• TRY IT: Once you reach the line with "This screenshot has", transcribe it and every line after it to the end of the records, exactly, but not the pictures.

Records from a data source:
>>>
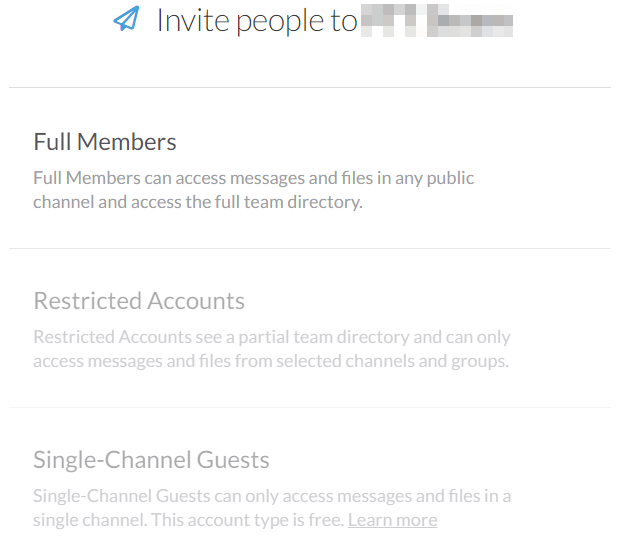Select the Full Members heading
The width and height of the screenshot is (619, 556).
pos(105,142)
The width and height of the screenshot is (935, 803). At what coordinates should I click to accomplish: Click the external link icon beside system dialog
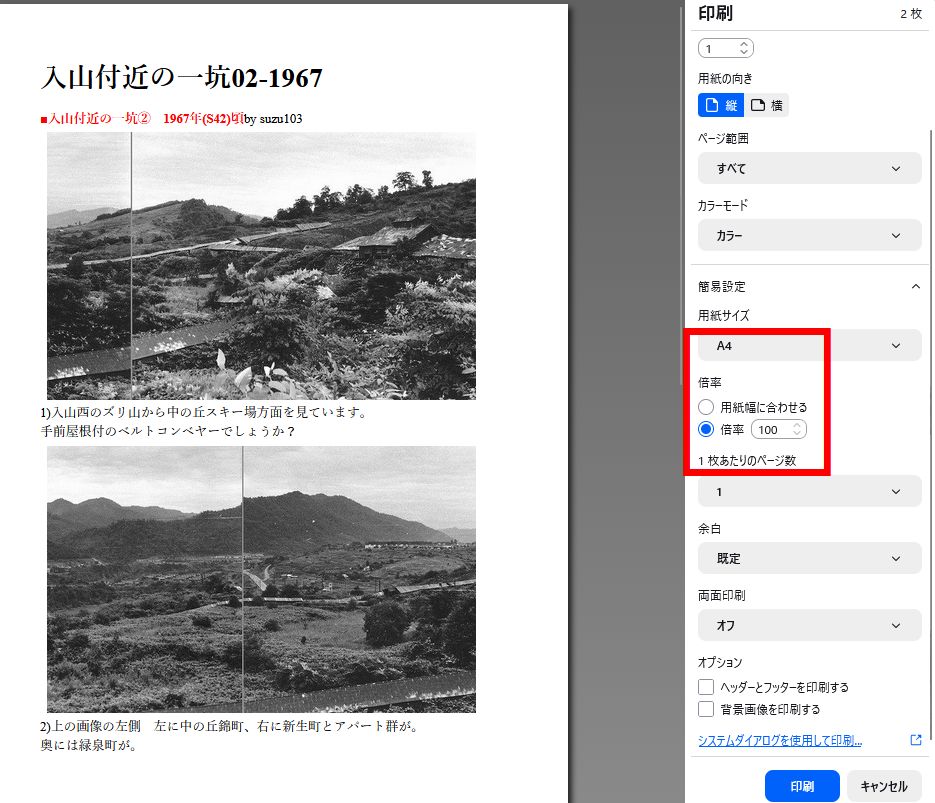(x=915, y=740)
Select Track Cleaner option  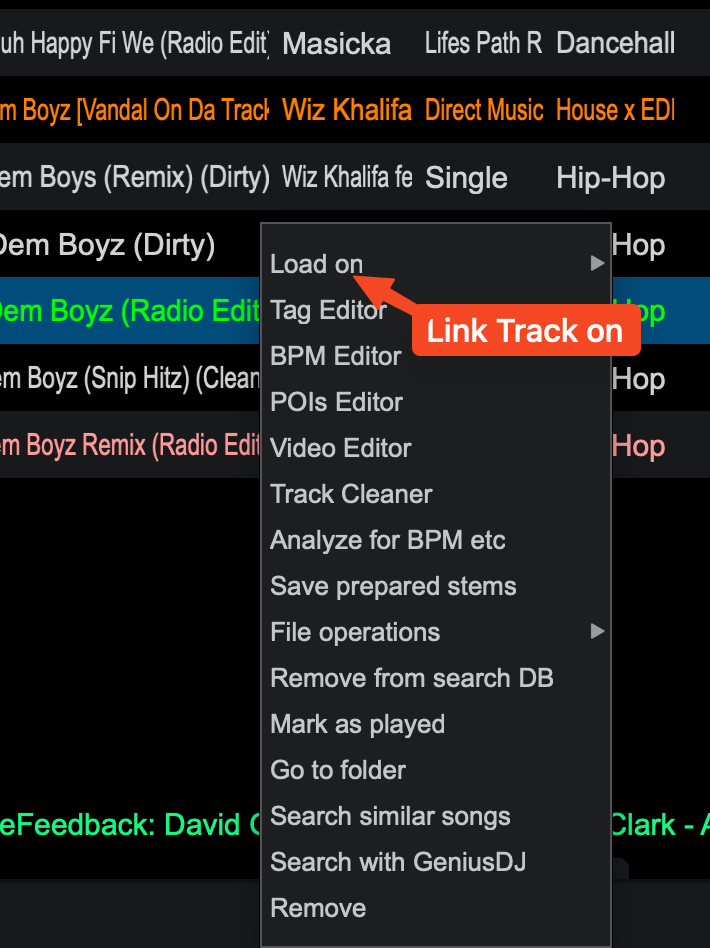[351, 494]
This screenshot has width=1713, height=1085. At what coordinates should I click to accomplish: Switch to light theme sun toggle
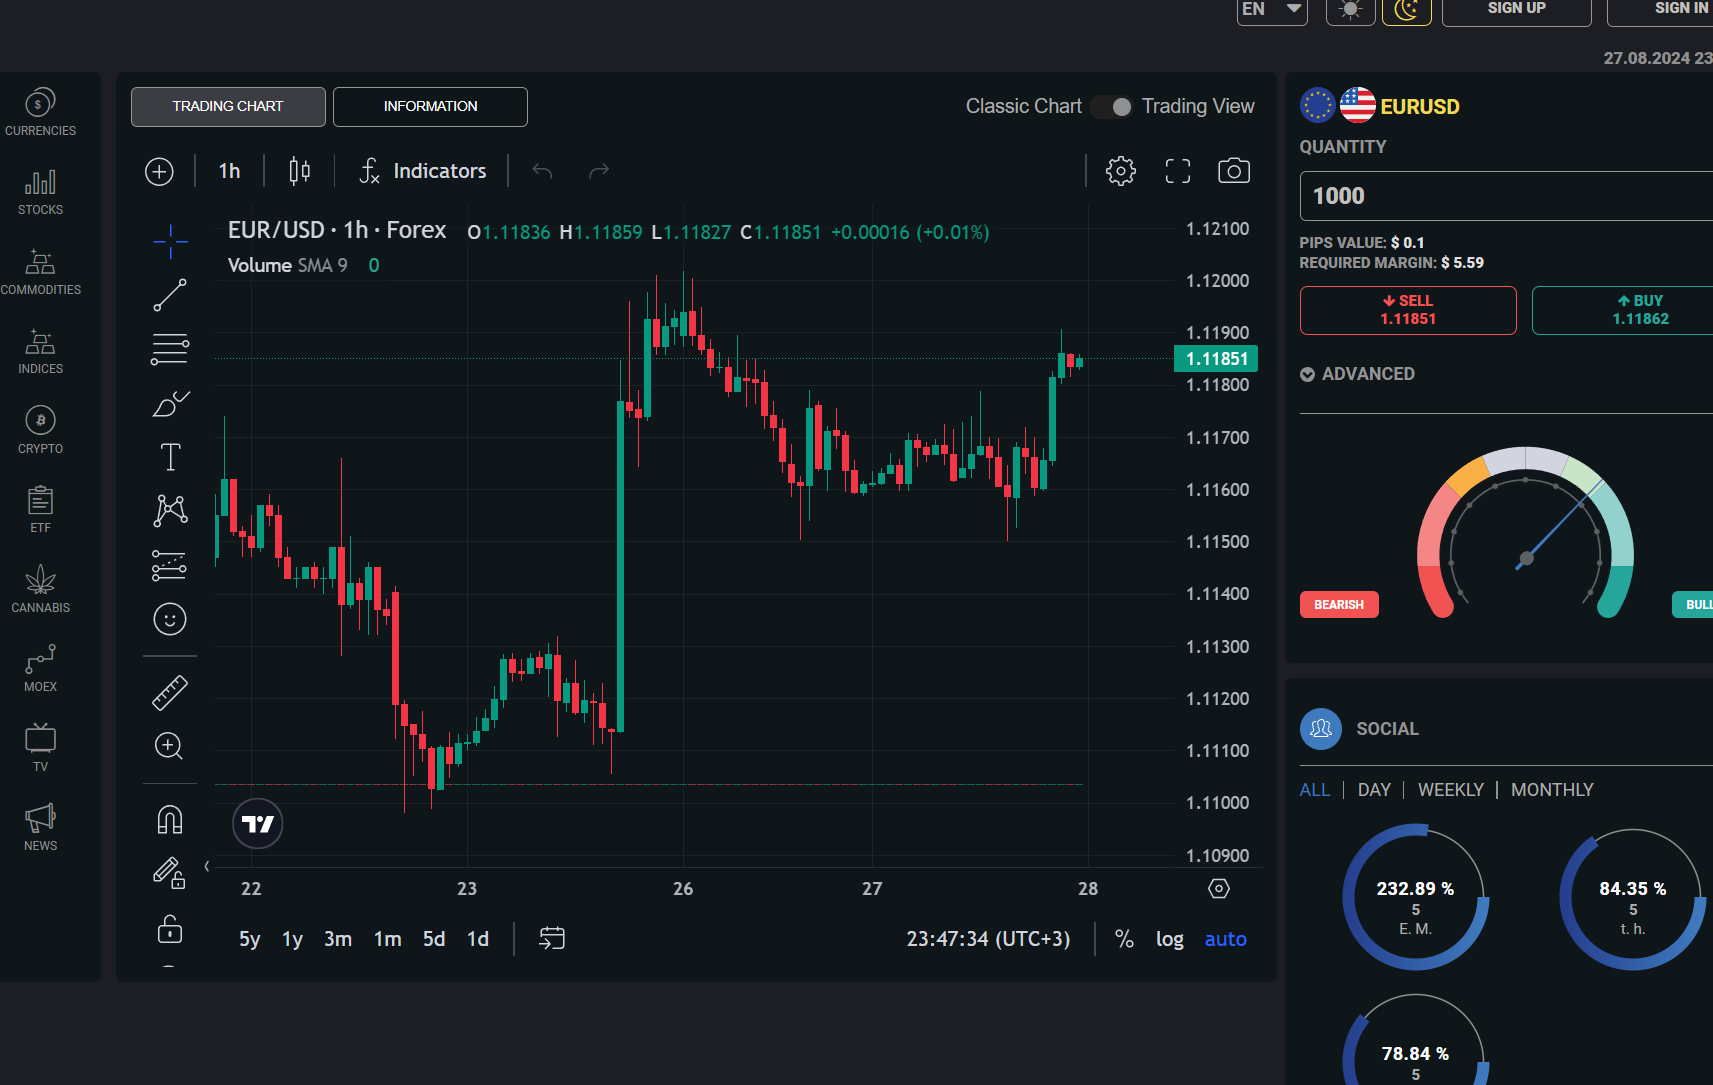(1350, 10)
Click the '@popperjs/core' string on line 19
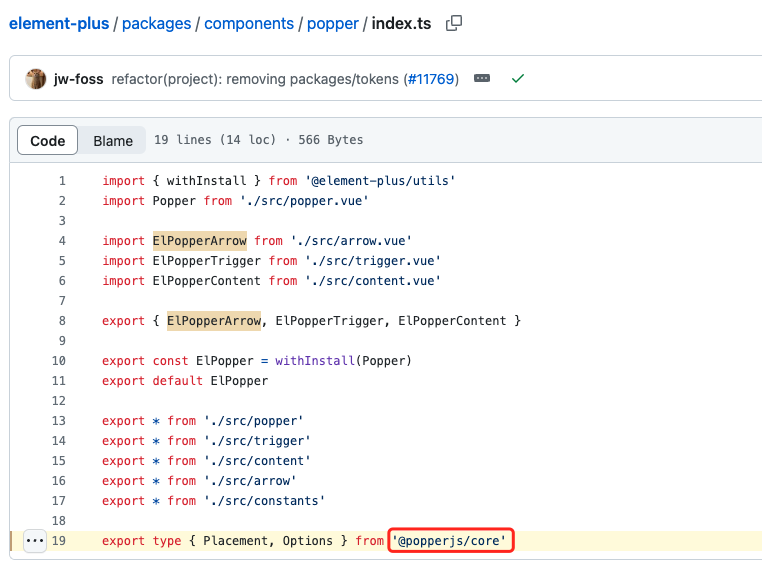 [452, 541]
<<<
• FINISHED EXERCISE:
This screenshot has width=1713, height=1085. At what coordinates should I click to accomplish: Switch to light theme sun toggle
(1350, 10)
Click the '@popperjs/core' string on line 19
 [452, 541]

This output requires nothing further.